Floating wind, it would appear, is the next big thing in wind power.
It’s not hard to see why. The deepest fixed-bottom wind farm, Seagreen, is being built in water depths of up to 59 metres, and while offshore wind developers have moved out to greater depths, 60 metres seems to be about the limit.
However, numerous countries have sea beds which fall sharply from shore, limiting the potential for fixed-bottom installations. Take, for example, the West Coast of Ireland, which has strong and reliable wind, but only a thin slice of seabed at less than 60 metres within its 12 nautical mile territorial limit.
Portugal’s Atlantic Coast and large parts of the Mediterranean have similar subsea topography. On the other side of the world, California has the same problem – huge wind potential on its Pacific coastline, but deep waters.

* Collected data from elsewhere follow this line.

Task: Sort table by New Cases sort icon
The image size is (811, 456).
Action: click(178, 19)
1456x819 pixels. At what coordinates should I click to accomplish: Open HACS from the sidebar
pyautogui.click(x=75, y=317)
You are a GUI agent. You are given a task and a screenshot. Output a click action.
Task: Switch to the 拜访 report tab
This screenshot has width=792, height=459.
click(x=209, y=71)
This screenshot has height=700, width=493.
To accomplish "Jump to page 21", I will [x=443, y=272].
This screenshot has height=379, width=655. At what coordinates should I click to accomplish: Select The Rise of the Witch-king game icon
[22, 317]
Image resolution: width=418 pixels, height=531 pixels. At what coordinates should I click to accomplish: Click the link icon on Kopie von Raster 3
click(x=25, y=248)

By using mooring lines and anchors to attach the wind turbines to the seabed, floating wind farms can be deployed in deeper waters, extending the wind resource available to all countries interested in or already generating clean power from offshore wind.
Another reason is performance. Although capacity factors are determined by many elements, the world’s first floating offshore wind farm, Hywind Scotland, recorded a 57.1% average capacity factor in the 12 months to March 2021, making it the best performing wind farm in the UK for the third year in a row. This has boosted market confidence in the technology.
Price is another consideration. Floating wind is more expensive than fixed bottom installations, but developers are confident that costs will fall just as rapidly as for onshore and traditional offshore wind. There is already evidence that costs are dropping. In July, the UK awarded a contract for difference for a floating offshore wind farm at a strike price of just £87.30/MWh, significantly lower than those agreed at a similar point of development for traditional offshore wind farms. When the first CFDs were first introduced in 2015, the UK had 5 GW of traditional offshore wind in operation. The strike prices awarded in the first round were between £114-£120/MWh (2012 real prices).
Floating wind lends itself well to factory-style onshore construction and promises lower installation and maintenance costs, as units can be towed to and from offshore sites relatively easily.
There is a huge amount of innovation taking place.
Different designs for floating wind are proliferating and more and more are undergoing trials at sea. Whether the best ultimately proves to be a spar, barge or tension leg platform hosting one turbine or more, nobody quite knows at present, but the machines deployed in even a few years’ time will almost certainly be more efficient, robust and cheaper than those deployed in the pioneer phase. They will benefit from continuous optimisation in terms of production and operation.
RWE is leading the way by participating in a number of pioneering floating wind concepts. These include DemoSATH, a concrete twin-hull barge structure made from modular prefabricated components. A 2 MW demonstration turbine will be deployed off Spain in 85 metres of water using a single point mooring, which will allow it to align naturally with the wind direction.
The TetraSpar Demonstrator employs a tubular steel structure with a suspended keel. It has a 3.6 MW turbine and is being tested in 200 metres of water off Norway. TetroSpar has been in operation since November 2021. In the US, RWE will demonstrate the VolturnUS concept, a concrete semi-submersible structure hosting an 11 MW turbine off the coast of Maine.
However, RWE’s most advanced plans are in the UK. The company is planning to develop at least 1 GW of floating wind in the Celtic Sea, using local ports and supply chains where possible.
RWE is currently assessing four floating platforms for the Celtic Sea, this includes working with a South Wales based floating platform developer Marine Power Systems, which is developing its Pelaflex floating platform. Two memorandums of understanding have already been reached between RWE and deep water ports, ABP Port Talbot and Pembroke Port, as well as with local steel manufacturer Tata Steel. The realisation of these plans would result in a substantial boost to the Welsh economy.
The UK government has set a target of 5 GW of floating wind by 2030 and is focussed on the Celtic Sea area in particular. The Crown Estate has defined a number of areas of search, which will be narrowed further to project development areas (PDAs), and expects to award four different PDAs to at least three different bidders next year. The wind farms proposed will be 1 GW in size and can be built in stages, which would mean a huge advance in scale for floating wind.